仮に2009年に3位ヤクルトが日本シリーズに進出していた場合、首位とのゲーム差は22.0、借金1で3位からの躍進のため、下克上指数は34.5と恐ろしいことになっていた。ちなみに借金ありの状態でCSに進出したのは、2013年の3位広島(借金3)と2016年の3位DeNA(借金2)の2例。そして2018シーズンも、巨人とDeNAのどちらが進出するにせよ、セ・リーグの3位は借金を抱えてのCS進出となる。
パシフィック・リーグ
続いてパ・リーグ。2004~06年までのパ・リーグは、プレーオフの勝者がリーグ1位という制度だったため、レギュラーシーズン終了時点の成績を元に算出した。
▼ 2004年:下克上度【D】
1位 ダイエー(77勝52敗4分)
2位 西 武 (74勝58敗4分)1位と4.5差
3位 日本ハム(66勝65敗2分)1位と7.5差
PO結果:2位西武が優勝し日本シリーズ進出 ⇒ 下克上指数「4.5」
▼ 2005年:下克上度【D】
1位 ソフトバンク(89勝45敗2分)
2位 ロッテ(84勝49敗3分)1位と4.5差
3位 西 武(67勝69敗0分)1位と18.5差
PO結果:2位ロッテが優勝し日本シリーズ進出 ⇒ 下克上指数「4.5」
▼ 2010年:下克上度【D】
優勝 ソフトバンク(76勝63敗5分)
2位 西 武(78勝65敗1分)首位と0.0差
3位 ロッテ(75勝67敗2分)首位と2.5差
CS結果:3位ロッテが日本シリーズ進出 ⇒ 下克上指数「3.7」
PO時代(2004~06年)は2年連続で下克上が起こったが、2005年までは、レギュラーシーズンで5ゲーム以上の差がついた場合にレギュラーシーズン1位チームに1勝のアドバンテージが与えられるというルールだったが、いずれも「4.5」差だったため、1勝のアドバンテージはなく、結果的に下剋上を許すことになった。そのため、2008年からはレギュラーシーズン1位チームに無条件で1勝のアドバンテージが与えられるようになり、現行制度の下で起こった下剋上は2010年の1度だけ。比較的すんなりと優勝チームが日本シリーズに進出している。
また、借金ありでポストシーズンに進んだ例は2005年の西武のみ。パ・リーグは毎年交流戦で勝ち星を積み重ねているため、3位のチームが借金持ちになることが少ない傾向にある。ちなみに、パ・リーグは勝ち上がった全てのチームが日本一になっており、セ・リーグは2007年の中日のみとなっている。
今シーズンはどうなる?
2018年シーズンは、9月27日に広島が球団史上初のリーグ3連覇を達成。ただ広島以外は軒並み調子が悪く、一時は広島以外が全て借金持ちという事態も起こったほど。交流戦で検討し、後半戦で巻き返した2位ヤクルトが貯金を作ったが、3位の巨人は借金「4」を抱えての3位フィニッシュ。巨人と広島のゲーム差は「13.5」となっているため、巨人が勝ち上がることになれば下克上指数は昨シーズン上回る「26.3」となる。

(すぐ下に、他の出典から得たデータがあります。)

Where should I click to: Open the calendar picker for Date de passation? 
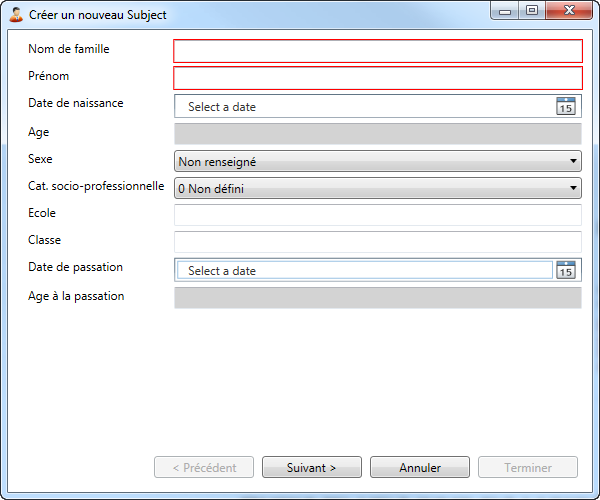[566, 270]
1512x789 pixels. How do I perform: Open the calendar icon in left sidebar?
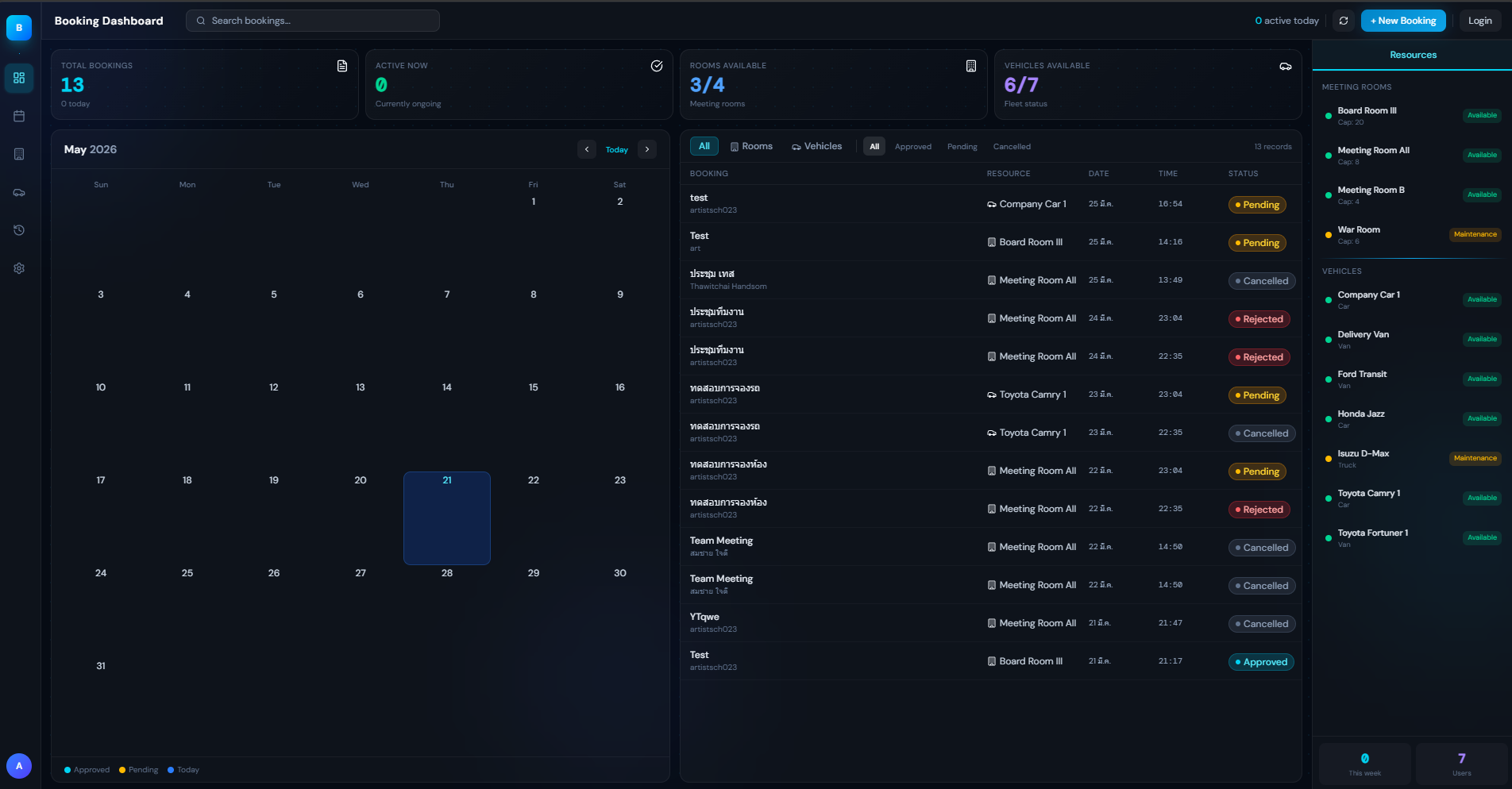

一方のパ・リーグも、3位の日本ハムが貯金8の13.5ゲーム差でフィニッシュ。こちらは貯金があるため下剋上指数は「20.3」でこちらもA判定だ。
▼ 2018年:セ・リーグ
優勝 広 島(82勝59敗2分)
2位 ヤクルト(75勝66敗2分)首位と7.0差
3位 巨 人(67勝71敗5分)首位と13.5差
・ヤクルトの下剋上指数「7.0」=【C】
・巨人の下克上指数「26.3」=【A】
▼ 2018年:パ・リーグ
優勝 西 武 (88勝53敗2分)
2位 ソフトバンク(82勝60敗1分)首位と6.5差
3位 日本ハム (74勝66敗3分)首位と13.5差
・ソフトバンクの下剋上指数「6.5」=【C】
・日本ハムの下克上指数「19.5」=【A】
下位チームが上位を破る下克上は、快進撃を続けるチームのファンなら最高に楽しめるもの。しかしぶっちり切りで優勝したのに日本シリーズに進めなかったり、借金のあるチームが勝ち上がったりしてしまうと、不満を覚えるファンも出てくるだろう。現在は上位チームに1勝のアドバンテージが与えられているが、今年の結果次第では、ゲーム差によって追加アドバンテージを増やすなど、新たな優遇策の必要性がでてくることになるかもしれない。